§ **WRITTEN INSTRUCTION 1**
How would you say this sentence from the coronation-day account in Spanish: "I doubt there were more than 300 people there at any one time."
§ **WRITTEN INSTRUCTION 2**
In the coronation-day account, what three things did the journalist ask the storyteller about?
§ **WRITTEN INSTRUCTION 3**
Could you carry on the coronation-day account from where it stops?

§ **READING PASSAGE**

In which your storyteller realizes he has traveled across an ocean to stand in the rain for three hours in his best clothes to watch a screen.
1) Unbelievably, I hadn’t gotten to bed until nearly 1 AM, and when the alarm went at 7, I simply could not face it. Coronation be damned, give me another half hour of sleep!
2) But by 8:45 I was dressed smartly in my Sunday best and out the door with an umbrella borrowed from the hotel. And before long I had to start using it, too.
3) A largeish emptyish coffee shop on Kensington High Street had the coronation broadcast going on four screens grouped together as one. As I sat there with my latte (I can never figure out how to order coffee in Europe — “Coffee, please” is never enough) and my chocolate croissant, I debated just staying there. But then I said “No!” And off I went to Holland Park.
4) And Holland Park turned out to be exactly the right place for me to see the coronation. A giant screen had been set up at one corner of a large grassy field, with dozens of canvas slingback beach chairs in semicircular rows in front of it. As I stood in the back under the hotel umbrella starting about 10 AM, I realized I would be standing there for just over three hours and wishing I’d brought an Eleanor Lavish Memorial Mackintosh Square. I was certainly not going to risk a soggy bottom in my suit sitting on one of those chairs.
5) The real reason Holland Park was right for me was the crowd size: comparatively small. I doubt there were more than 300 people there at any one time. It really had a nice community feeling to it, and I would have felt intimidated by myself in the bigger crowds along the procession route or in Hyde Park or Kensington Gardens.
6) At one point the video froze on a image of various religious types in the Abbey, but the audio had moved on to the clip-clopping of horses. To my surprise, I calmly got out my phone to watch on Yewtybbe until they got things right.
7) To paraphrase the late Jane Austen, “there was a shocking lack of tiaras.” I’ve heard rumors that this was the King’s wish, and I don’t care. Streamlining the monarchy is a good idea, but Daddy needs some sparkle. So many jobs have uniforms, and the job of a princess requires a tiara. There, I’ve said it.
8) Streamlining the monarchy is a good idea, but not the part that involves my family. So it was a great relief and a real thrill to see the King’s Champion, Francis Dymoke, bearing the Royal Standard in the procession. Undoubtedly my favorite moment, I could not stop myself smiling while Francis was on screen.
9) Almost as soon as the procession ended and the ceremony begun, I was startled by a voice saying “Excuse me, may I speak to you?” It was a journalist from Agence France Presse (I hope I got the name right) who I had seen videotaping at one end of the area. So, I was interviewed by the foreign press! Now I understand why celebrities have to be so careful, as I was so focused on the ceremony I wasn’t expecting to answer questions about Camilla, or anything else, really.
9a) He did ask me about why the coronation was important to me (“Well, my ancestry is from the Champions of the Kings of England, so I really wanted to see Francis Dymoke bear the Royal Standard in the procession”), why I was dressed up (“This is a once-in-a-lifetime occasion and I wanted to look my best, and for me that means a suit and tie”), and how Charles would do as a monarch (“[pause] Well, everyone had low expectations for Edward VII, and he exceeded them all to become the Uncle of Europe, so let’s see how Charles does.”) Sometimes I’m afraid he was quite unintelligible, but that’s because I was old and deaf, dehydrated, and my feet hurt. Who knows what I said?! Let’s just hope it doesn’t turn into an International Incident.

§ **AVAILABLE DATA**

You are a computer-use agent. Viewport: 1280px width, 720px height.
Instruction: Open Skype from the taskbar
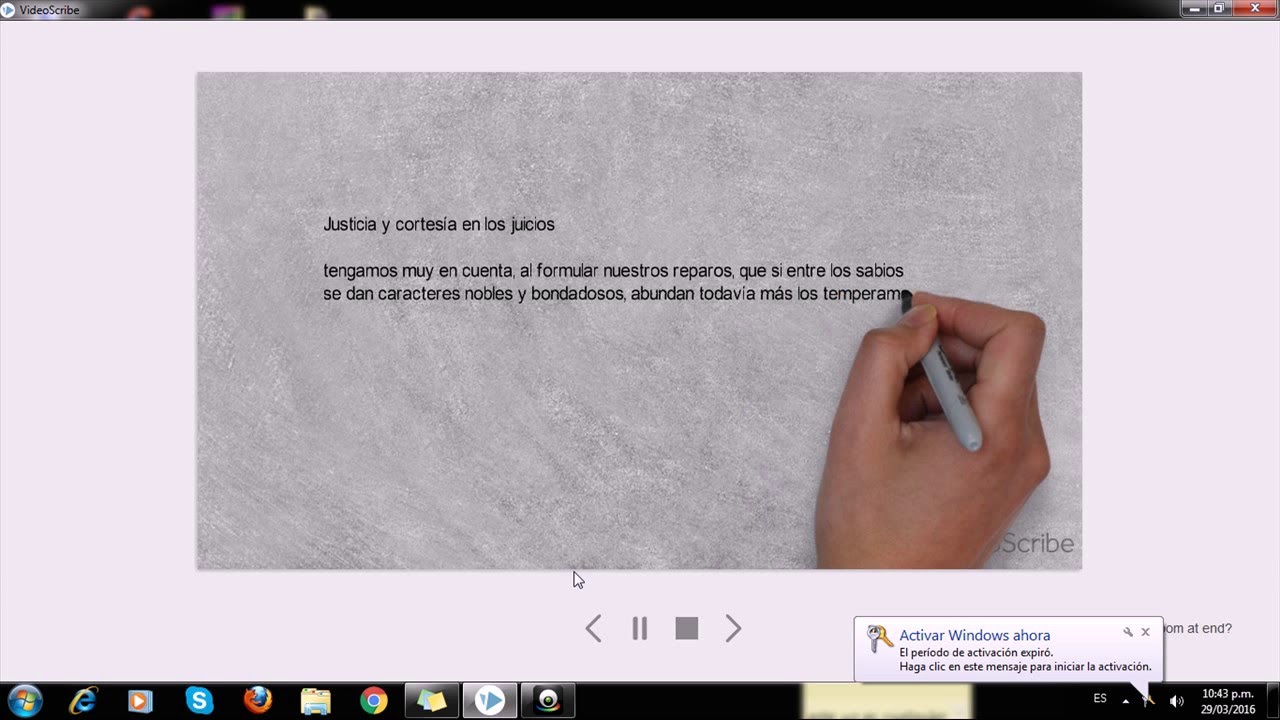tap(199, 701)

§ **TASK RESULT 1**
Dudo que hubiera más de 300 personas allí en un mismo momento.

§ **TASK RESULT 2**
- Why the coronation was important to him
- Why he was dressed up
- How Charles would do as a monarch

§ **TASK RESULT 3**
9b) After the reporter returned to his position (wearing a gold plastic crown over his camo green rain poncho), the nice English lady standing just behind me said “Well done, Robert from Boston.” And we had a nice chat.
10) When the television announcer said “Colobium Sindonis, Supertunica,” I blurted out “Gesundheit” before I could stop myself, which caused a Lady Older Than I in front of me to turn around and stare.
11) It did go on a bit, didn’t it? After Charles was crowned I noticed people starting to leave, particularly families with young children. And once the King and Queen left the Abbey, and I knew Francis wouldn’t be on screen any longer — and because Nature was Calling — I left, too.
12) Back in my room I caught the balcony appearance, and then went down to the restaurant for a sandwich, and then back upstairs for a NAP. And somewhere in there I had to catch up on dialogue in Messenger; multitasking is overrated.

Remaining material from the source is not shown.